The patch was accepted, applied and released in pretty quick order.

However, as the OP says, this is a very visible change in package behaviour when compared to the way it has been up to now. the user needs to take extra action as a result of this.

So, don't you think that at least the ebuild end comments should include something about it?

----------

## Hu

I think any system that tried to stop the lvm service when it was merely needed by something that was restarting was already misconfigured.  As described, it seems to me like a flaw in the dependency resolver.  It should know it will need to turn the lvm service on again, and not turn it off.

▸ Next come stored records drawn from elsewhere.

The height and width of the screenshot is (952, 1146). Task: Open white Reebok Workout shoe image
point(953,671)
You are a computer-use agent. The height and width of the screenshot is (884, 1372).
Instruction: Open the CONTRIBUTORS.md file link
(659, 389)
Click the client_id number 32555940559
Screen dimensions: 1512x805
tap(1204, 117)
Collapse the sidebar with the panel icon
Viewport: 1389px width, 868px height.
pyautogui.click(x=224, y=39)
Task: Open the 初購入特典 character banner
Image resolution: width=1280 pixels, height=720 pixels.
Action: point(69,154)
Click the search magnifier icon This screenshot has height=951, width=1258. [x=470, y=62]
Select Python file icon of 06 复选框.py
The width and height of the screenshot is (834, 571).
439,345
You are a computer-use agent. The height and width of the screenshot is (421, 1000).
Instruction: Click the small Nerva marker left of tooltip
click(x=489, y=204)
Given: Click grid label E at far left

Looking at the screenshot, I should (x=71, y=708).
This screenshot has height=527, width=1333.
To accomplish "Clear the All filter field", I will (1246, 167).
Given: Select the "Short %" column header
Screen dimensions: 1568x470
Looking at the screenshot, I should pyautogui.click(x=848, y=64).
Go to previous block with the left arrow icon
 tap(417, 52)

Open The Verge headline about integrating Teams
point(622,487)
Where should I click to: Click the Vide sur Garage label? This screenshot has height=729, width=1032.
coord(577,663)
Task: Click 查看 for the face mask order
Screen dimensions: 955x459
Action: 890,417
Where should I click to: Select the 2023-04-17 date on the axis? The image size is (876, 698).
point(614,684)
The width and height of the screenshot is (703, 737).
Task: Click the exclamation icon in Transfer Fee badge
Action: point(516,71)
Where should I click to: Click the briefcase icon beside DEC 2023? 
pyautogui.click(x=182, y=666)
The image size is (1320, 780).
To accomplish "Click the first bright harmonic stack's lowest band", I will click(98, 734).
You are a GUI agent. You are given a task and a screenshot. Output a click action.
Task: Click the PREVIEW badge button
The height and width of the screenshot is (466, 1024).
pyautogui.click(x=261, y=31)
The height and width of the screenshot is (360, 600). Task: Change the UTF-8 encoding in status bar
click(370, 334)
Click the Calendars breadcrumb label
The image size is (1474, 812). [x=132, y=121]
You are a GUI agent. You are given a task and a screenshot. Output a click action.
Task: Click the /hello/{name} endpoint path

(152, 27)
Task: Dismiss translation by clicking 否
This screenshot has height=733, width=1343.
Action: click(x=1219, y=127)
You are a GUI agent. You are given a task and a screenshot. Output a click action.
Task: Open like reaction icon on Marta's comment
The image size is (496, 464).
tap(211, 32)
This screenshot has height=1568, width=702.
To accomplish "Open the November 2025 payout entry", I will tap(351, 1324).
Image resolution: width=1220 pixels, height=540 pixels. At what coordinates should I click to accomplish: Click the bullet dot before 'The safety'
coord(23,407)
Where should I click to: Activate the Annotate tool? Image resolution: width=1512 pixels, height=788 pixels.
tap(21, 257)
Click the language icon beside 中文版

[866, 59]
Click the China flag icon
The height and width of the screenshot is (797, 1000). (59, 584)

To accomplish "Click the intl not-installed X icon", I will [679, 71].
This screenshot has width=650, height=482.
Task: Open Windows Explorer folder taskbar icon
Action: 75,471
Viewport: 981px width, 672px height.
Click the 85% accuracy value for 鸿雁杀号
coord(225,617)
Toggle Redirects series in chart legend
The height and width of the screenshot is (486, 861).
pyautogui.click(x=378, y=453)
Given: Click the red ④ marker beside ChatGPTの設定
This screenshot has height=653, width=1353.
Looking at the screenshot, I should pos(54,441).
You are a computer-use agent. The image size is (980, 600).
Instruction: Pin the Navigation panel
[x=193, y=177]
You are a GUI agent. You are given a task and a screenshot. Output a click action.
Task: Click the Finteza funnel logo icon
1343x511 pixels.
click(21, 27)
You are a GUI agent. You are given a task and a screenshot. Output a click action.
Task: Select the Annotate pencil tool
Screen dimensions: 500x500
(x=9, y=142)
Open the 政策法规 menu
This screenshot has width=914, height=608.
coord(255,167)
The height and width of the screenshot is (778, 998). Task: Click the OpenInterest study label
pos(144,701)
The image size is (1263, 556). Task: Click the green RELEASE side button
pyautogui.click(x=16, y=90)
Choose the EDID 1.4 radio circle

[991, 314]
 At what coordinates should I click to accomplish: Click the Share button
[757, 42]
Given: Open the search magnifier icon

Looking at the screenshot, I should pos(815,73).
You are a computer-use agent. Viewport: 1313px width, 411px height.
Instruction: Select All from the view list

I don't think ebuild end comments are a good place to describe this, because not everyone will read those.  I think discussing the issue here is fine, but if you want a change in the tree, you need to bring the problem to the attention of the relevant maintainer.

----------

## ipic

A bit of teamwork here  :Smile:   This bug has been raised

----------

## sdauth

 *ipic wrote:*   

> A bit of teamwork here   This bug has been raised

 

2.02.187-r2 fixes the issue. https://gitweb.gentoo.org/repo/gentoo.git/commit/?id=171bc0144212041972ae2e877078cf073b8252a5

No need to manually add "lvmetad" to boot runlevel. It correctly detects the setting (use_lvmetad = 1) in /etc/lvm/lvm.conf (like before   :Surprised:  )

----------

## Utsuho Reiuji

The new r2 of lvm2 indeed fixed the warning during boot, thanks for your help!

----------